Изломанный аршин
Шрифт:
Потом окончательно понял, в чём дело, и стал вставлять чуть не в каждое письмо такие замечания, что не хотел бы я увидеть лицо Николая, когда он сидит перед монитором и читает:
«Мысль, что кто-нибудь нас с тобой подслушивает, приводит меня в бешенство `a la lettre. Без политической свободы жить очень можно; без семейственной неприкосновенности (inviolabilit'e de la famille) невозможно: каторга не в пример лучше. Это писано не для тебя; а вот что пишу для тебя. Начала ли ты железные ванны?..»
Или вот так:
«...будь осторожна... вероятно, и твои письма распечатывают:
Однако довольно быстро его возмущение прошло, — нам ли не понимать? Привыкаешь. Презираешь.
«На того я перестал сердиться, потому что toute r'eflexion faite, не он виноват в свинстве, его окружающем. А живя в нужнике, поневоле привыкнешь к г..ну, и вонь его тебе не будет противна, даром что gentleman».
Это было уже из рук вон, и Николай, увидав Жуковского, моментально переходил в режим «Недоступен», а Жуковский каждый раз после такой встречи бежал к Пушкину и кудахтал, кудахтал.
25 июня Пушкин попросил (через Бенкендорфа) отставки, но с правом посещать архивы (чтобы «Историей Петра» отработать долг). Николай (через Жуковского) передал, что никого не удерживает, но в случае отставки «всё между нами кончено».

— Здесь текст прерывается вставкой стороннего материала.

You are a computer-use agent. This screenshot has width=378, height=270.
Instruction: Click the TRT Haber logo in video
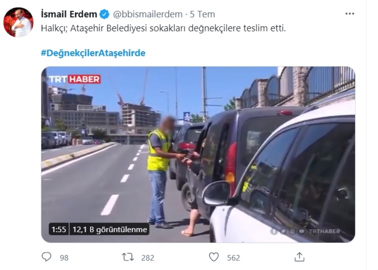pyautogui.click(x=75, y=79)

В свете формулы «3 Д» это значило: кончена жизнь.
Пушкин (через Бенкендорфа) отозвал свое заявление.
Трижды.
В первый раз и во второй Бенкендорф (через Жуковского) сообщал ему, что извинения его звучат сухо и неискренне. Нет, твой голос нехорош, слишком тихо ты поёшь.
С третьей попытки (6 июля) Пушкин попал в нужную тональность. Цитировать не хочу, но важно осознать, чего они все от него требовали: извиниться не за выпады в письмах — о них никто, кроме Жуковского, не произнёс ни звука, — а за то, что он воображал, будто имеет право на тайну личной переписки. За то, что осмелился предполагать, будто на отца нации распространяются правила жалкой дворянской чести. За неблагодарность. За просьбу об отставке.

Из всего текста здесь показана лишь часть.